Now specify that you want all Time columns written as JD1/JD2 and the mc1 column written as a data/mask pair and write to ECSV:

>>> serialize_method = {Time: 'jd1_jd2', 'mc1': 'data_mask'}
>>> t.write(sys.stdout, format='ascii.ecsv', serialize_method=serialize_method)
# %ECSV 1.0
 ...
# schema: astropy-2.0
 tm.jd1    tm.jd2  mc1  mc1.mask  mc2
2451544.0    0.5   1.0   True     3.0
2451546.0   -0.5   2.0   False     ""

(Spaces added for clarity)

Notice that the tm column has been replaced by the tm.jd1 and tm.jd2 columns, and likewise a new column mc1.mask has appeared and it explicitly contains the mask values. When this table is read back with the ascii.ecsv reader then the original columns are reconstructed.

The serialize_method argument can be set in two different ways:

  • As a single string like data_mask. This value then applies to every column, and is a convenient strategy for a masked table with no Time columns.

  • As a dict, where the key can be either a single column name or a class (as shown in the example above), and the value is the corresponding serialization method.

Reading and Writing Column Objects#

Individual table columns do not have their own functions for reading and writing but it is easy to select just a single column (here “obstime”) from a table for writing:

>>> from astropy.time import Time
>>> tab = Table({'name': ['AB Aur', 'SU Aur'],
...              'obstime': Time(['2013-05-23T14:23:12', '2011-11-11T11:11:11'])})
>>> tab[['obstime']].write('obstime.fits')

Note the notation [['obstime']] in the last line - indexing a table with a list of strings gives us a new table with the columns given by the strings.
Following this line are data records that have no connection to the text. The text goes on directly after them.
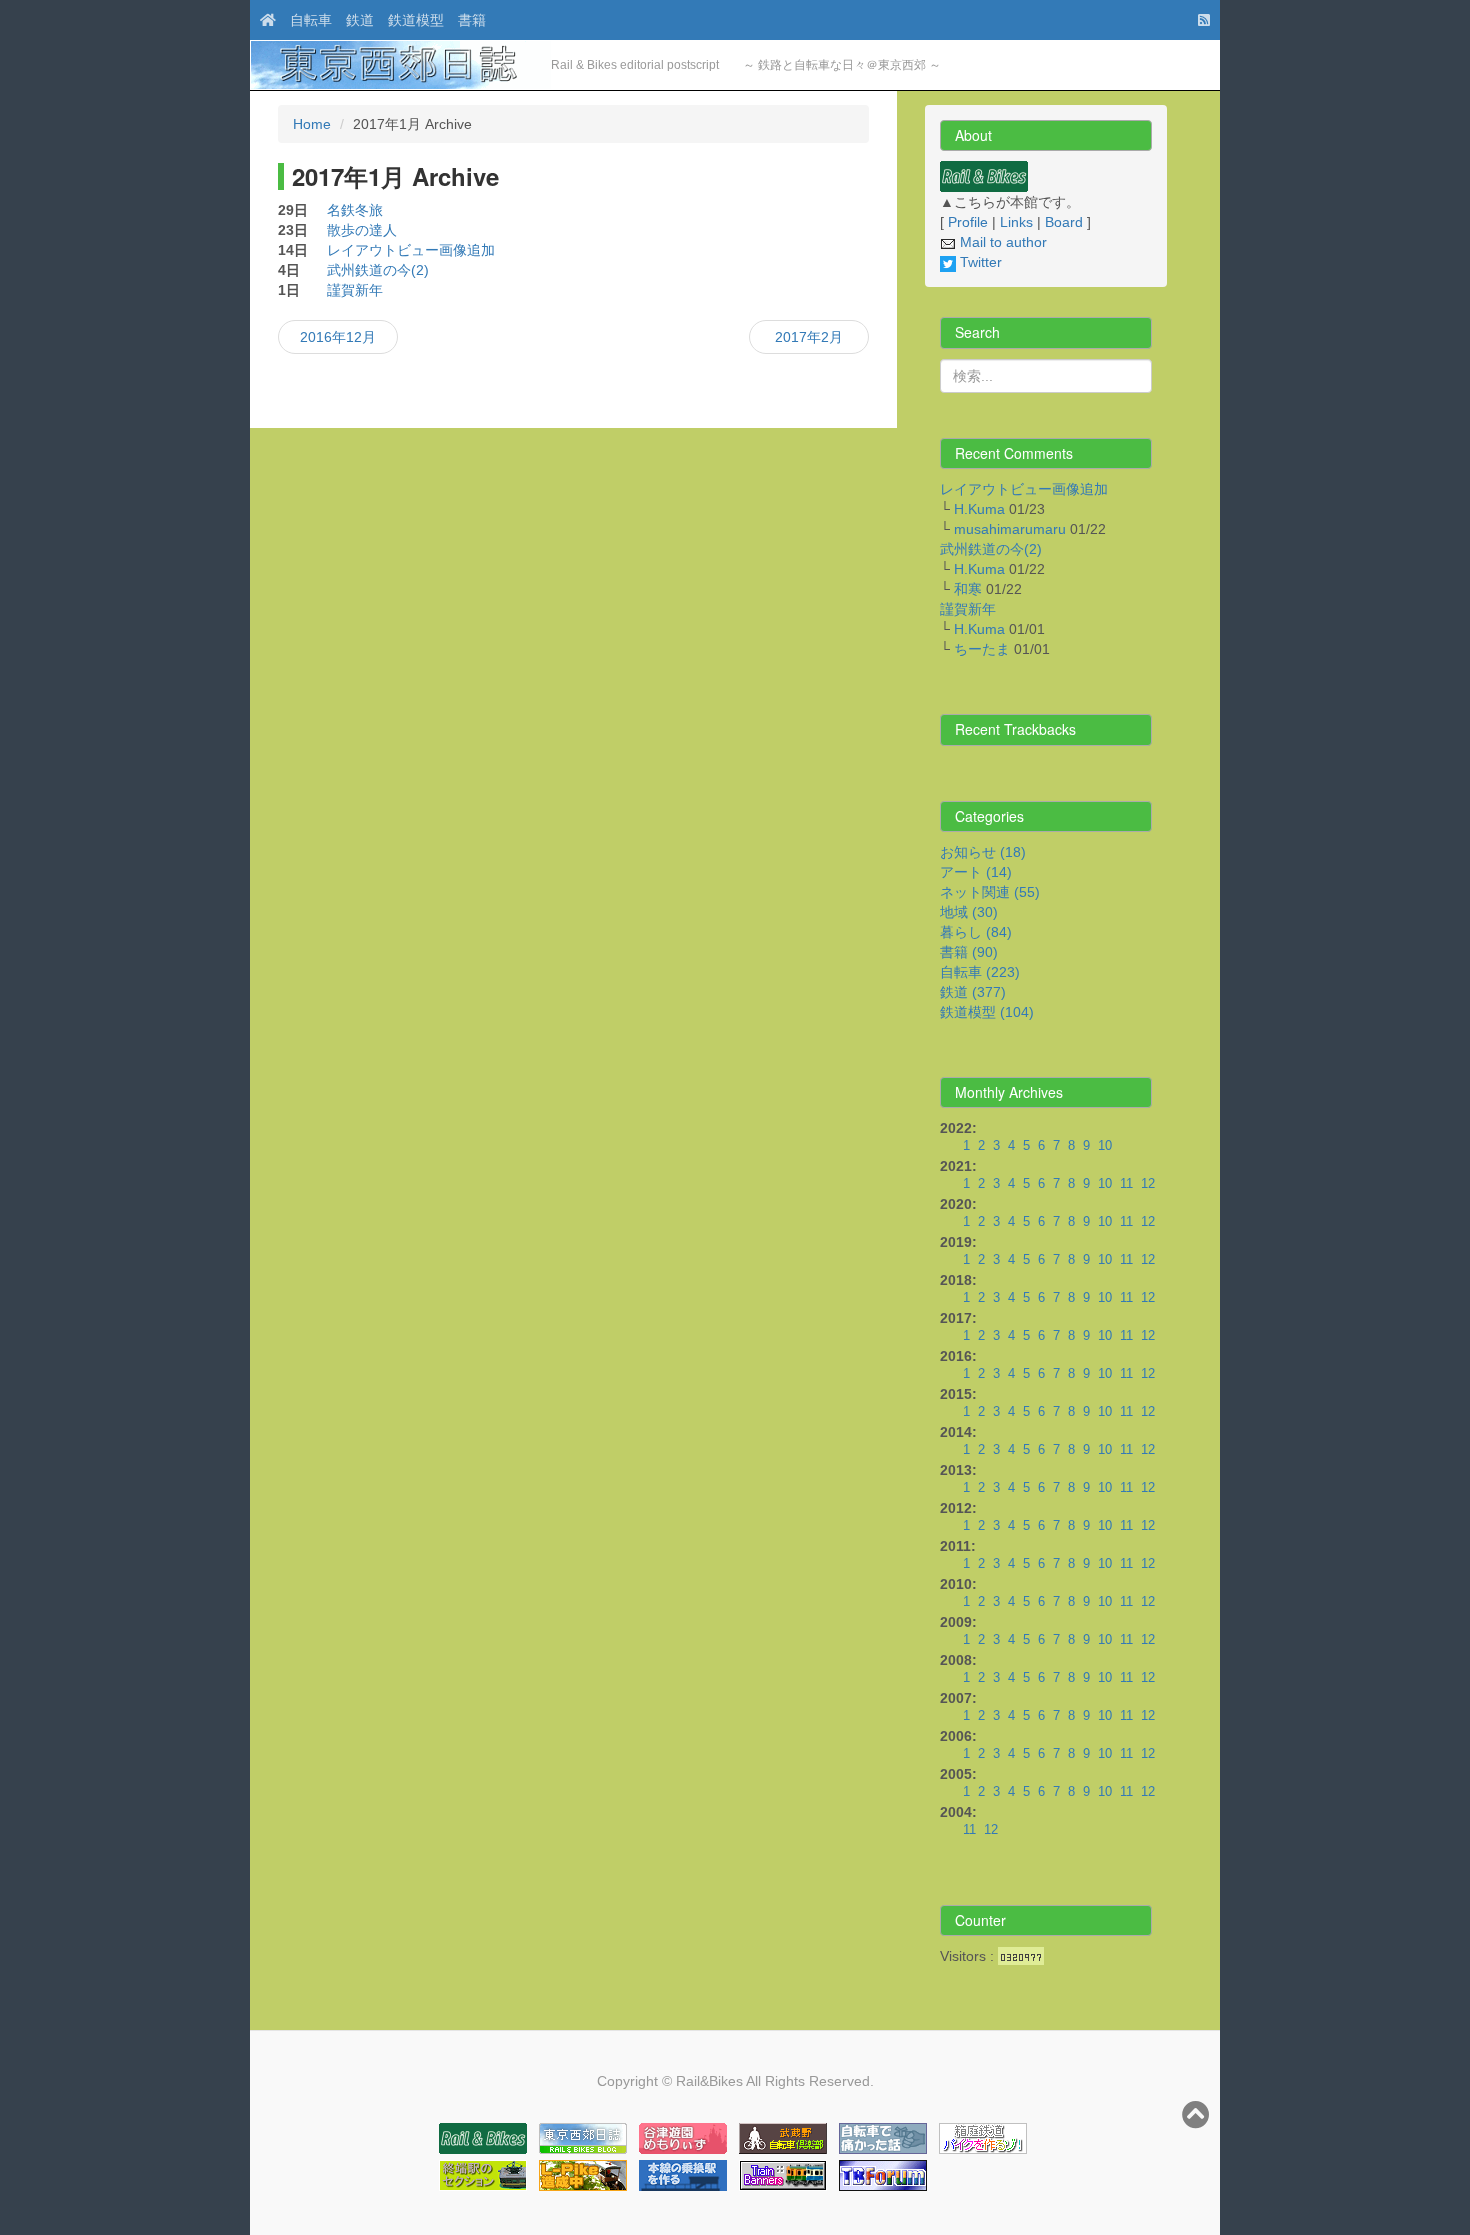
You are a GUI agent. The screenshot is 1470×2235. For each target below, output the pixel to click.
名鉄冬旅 (355, 210)
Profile (968, 222)
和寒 (968, 589)
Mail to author (1001, 242)
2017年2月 (809, 337)
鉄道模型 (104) (987, 1012)
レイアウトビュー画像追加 (411, 250)
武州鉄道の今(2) (378, 270)
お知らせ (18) (983, 852)
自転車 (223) (980, 972)
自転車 (311, 20)
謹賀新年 (355, 290)
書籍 (472, 20)
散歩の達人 (362, 230)
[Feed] (1199, 20)
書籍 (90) (969, 952)
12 (1148, 1184)
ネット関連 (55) (990, 892)
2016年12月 (338, 337)
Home (312, 124)
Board (1064, 222)
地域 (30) (969, 912)
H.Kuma (979, 509)
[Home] (263, 20)
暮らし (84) (976, 932)
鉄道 (360, 20)
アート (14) (976, 872)
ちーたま (982, 649)
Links (1016, 222)
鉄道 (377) (973, 992)
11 (1126, 1184)
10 (1105, 1146)
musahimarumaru (1010, 529)
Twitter (979, 262)
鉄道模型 (416, 20)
Since the inner list has only one element, the resulting table has only one column.

Then, we can read back that single-column table and extract the column from it:

>>> col = Table.read('obstime.fits').columns[0]
>>> type(col)
<class 'astropy.table.column.Column'>

Note on Filenames#

Both the read() and write() methods can accept file paths of the form ~/data/file.csv or ~username/data/file.csv. These tilde-prefixed paths are expanded in the same way as is done by many command-line utilities, to represent the home directory of the current or specified user, respectively.

Command-Line Utility#

For convenience, the command-line tool showtable can be used to print the content of tables for the formats supported by the unified I/O interface.

Example#

To view the contents of a table on the command line:

$ showtable astropy/io/fits/tests/data/table.fits

 target V_mag
------- -----
NGC1001  11.1
NGC1002  12.3
NGC1003  15.2

To get full documentation on the usage and available options, do showtable --help.